In the recent May Budget, the Federal Government announced changes to individual tax rates for the 2018/19 income year, as part of a 3-step 7-year personal income tax reform plan targeted at low and middle income earners. These changes recently passed into law without amendment by Federal Parliament.

In addition to the existing Low Income Tax Offset (‘LITO’) of $445, the first step provides a new non-refundable Low and Middle Income Tax Offset for the years ending 30 June 2019 - 30 June 2022. The offset provides a benefit of up to $200 for taxpayers with income less than $37,000, up to $530 for taxpayers with income up to $48,000, and thereafter phases out for taxpayers with income up to $125,333.

The next step provides for the upper limit of the 32.5% tax bracket to increase from $87,000 to $90,000 starting in the 2018/19 tax year. The upper limit of the 32.5% tax bracket will further increase in 2022/23 to $120,000. Also in 2022/23 the upper limit of the 19% tax bracket will increase from $$37,000 to $41,000.  In 2022/23 the existing LITO and the new Low and Middle Income Tax Offset will be combined into a new LITO with a maximum offset of $645.

The last measure in the series of three, is to increase the upper limit of the 32.5% tax bracket from $120,000 to $200,000, eliminating the 37% tax bracket completely.

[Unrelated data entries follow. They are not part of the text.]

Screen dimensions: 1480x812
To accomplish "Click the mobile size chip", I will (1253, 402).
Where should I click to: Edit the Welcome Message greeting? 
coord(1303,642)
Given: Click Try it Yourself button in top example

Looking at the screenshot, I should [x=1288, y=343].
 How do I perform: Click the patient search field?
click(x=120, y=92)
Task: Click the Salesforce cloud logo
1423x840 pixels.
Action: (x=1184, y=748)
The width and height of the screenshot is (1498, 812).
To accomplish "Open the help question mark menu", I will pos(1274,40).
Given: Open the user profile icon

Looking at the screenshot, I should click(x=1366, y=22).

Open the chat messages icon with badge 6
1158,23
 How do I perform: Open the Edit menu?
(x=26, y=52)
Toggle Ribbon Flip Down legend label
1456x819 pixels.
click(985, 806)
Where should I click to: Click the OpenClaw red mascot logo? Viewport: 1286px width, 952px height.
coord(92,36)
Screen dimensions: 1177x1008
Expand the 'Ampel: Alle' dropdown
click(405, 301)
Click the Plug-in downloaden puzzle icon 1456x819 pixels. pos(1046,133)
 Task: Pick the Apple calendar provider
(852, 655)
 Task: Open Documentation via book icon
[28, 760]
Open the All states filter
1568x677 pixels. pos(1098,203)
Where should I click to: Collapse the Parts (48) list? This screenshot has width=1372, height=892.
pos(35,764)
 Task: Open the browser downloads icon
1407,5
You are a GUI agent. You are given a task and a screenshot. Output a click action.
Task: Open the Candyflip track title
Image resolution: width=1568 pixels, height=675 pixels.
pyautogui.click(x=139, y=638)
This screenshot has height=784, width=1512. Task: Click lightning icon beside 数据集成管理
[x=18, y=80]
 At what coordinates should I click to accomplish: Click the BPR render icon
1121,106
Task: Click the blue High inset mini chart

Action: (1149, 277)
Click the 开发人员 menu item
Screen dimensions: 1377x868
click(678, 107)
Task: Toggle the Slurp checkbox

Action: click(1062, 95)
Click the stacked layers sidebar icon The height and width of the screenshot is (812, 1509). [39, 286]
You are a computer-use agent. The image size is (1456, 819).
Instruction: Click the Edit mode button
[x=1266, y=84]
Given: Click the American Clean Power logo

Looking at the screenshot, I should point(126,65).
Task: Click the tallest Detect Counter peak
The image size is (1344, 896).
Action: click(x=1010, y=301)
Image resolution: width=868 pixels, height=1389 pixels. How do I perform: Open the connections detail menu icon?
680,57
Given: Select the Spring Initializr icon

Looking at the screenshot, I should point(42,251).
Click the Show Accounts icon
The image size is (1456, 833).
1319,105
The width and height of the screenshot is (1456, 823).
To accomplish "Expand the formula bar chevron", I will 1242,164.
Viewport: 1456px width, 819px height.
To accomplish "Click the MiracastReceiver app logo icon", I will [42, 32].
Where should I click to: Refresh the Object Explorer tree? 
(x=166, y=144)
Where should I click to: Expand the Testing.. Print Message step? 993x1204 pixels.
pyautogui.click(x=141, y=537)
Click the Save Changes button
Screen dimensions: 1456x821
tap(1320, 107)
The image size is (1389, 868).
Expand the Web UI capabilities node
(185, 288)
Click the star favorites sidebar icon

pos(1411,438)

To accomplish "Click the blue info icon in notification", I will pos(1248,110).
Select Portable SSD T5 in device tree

The changes also aim to address ‘bracket creep’. As wages increase as a result of inflation, more employees start paying tax in the higher tax brackets and extra payments such as overtime and bonuses therefore also get taxed at the higher rate, reducing their inflation adjusted take-home pay.  To help encourage workforce participation and to strengthen the post-mining economy, instead of simply increasing the tax-free threshold, the third tax bracket was targeted to specifically help the middle income employees who found themselves being pushed into the higher tax bracket (albeit marginal). By stretching the upper limit of the brackets, more individuals can stay within the lower brackets for a longer period of time.

The Bill containing the changes received Royal Assent in June 2018.

Updated tax tables

From 1 July 2018 to 30 June 2022

Australian Resident Individuals
Taxable Income bracket ($) Tax ($)
0 – 18,200 0
18,201 – 37,000 19c for each $1 over $18,200
37,001 – 90,000 3,572 plus 32.5c for each $1 over 37,000
90,001 – 180,000 20,797 plus 37c for each $1 over 90,000
180,001 & over 54,097 plus 45c for each $1 over 180,000
Australian Non-Resident Individuals
Taxable Income bracket ($) Tax ($)
0 – 90,000 32.5c for each $1
90,001 - 180,000 29,250 plus 37c for each $1 over
180,001 & over 62,550 plus 45c for each $1 over 180,000

*Note the above rates do not include the Medicare levy.

Future rates and thresholds (Australian Tax Residents)

Rate 2018-19 to 2021-22 2022-23 to 2023-24 2024-25 onwards
0% $0 - $18,200 $0 - $18,200 $0 - $18,200
19% $18,201 - 37,000 $18,201 - 41,000 $18,201 - $41,000
32.5% $37,001 - 90,000 $41,001 - 120,000 $41,001 - $200,000
37% $90,001 - $180,000 $120,001 - $180,000 N/A
45% $180,001+ $180,001+ $200,001+

Employers

Unlike the last tax bracket increase in October 2016, as the change is effective from 1 July 2018 (the start of the tax year), there is no need to consider an adjustment for Pay-As-You-Go Withholding (‘PAYG’), and the general end-of-year payroll software updates should automatically account for the change in PAYG rates.